Stored data
*** Begin section ***

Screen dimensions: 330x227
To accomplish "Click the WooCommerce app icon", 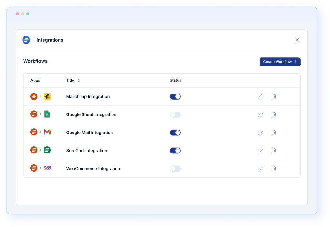I will (x=47, y=168).
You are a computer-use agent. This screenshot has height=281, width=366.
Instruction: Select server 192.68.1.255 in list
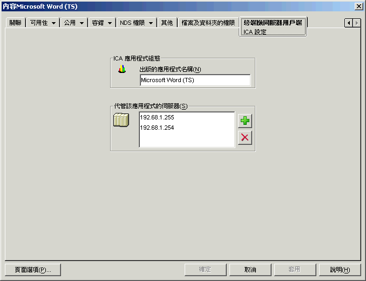[x=157, y=117]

*** End section ***

Leave out each picture and extract the lines from the one containing "You are a computer-use" through the end of the records above, inclusive, exactly as they stand.

TASK ANSWER:
You are a computer-use agent. This screenshot has height=281, width=366.
Instruction: Select server 192.68.1.255 in list
[x=157, y=117]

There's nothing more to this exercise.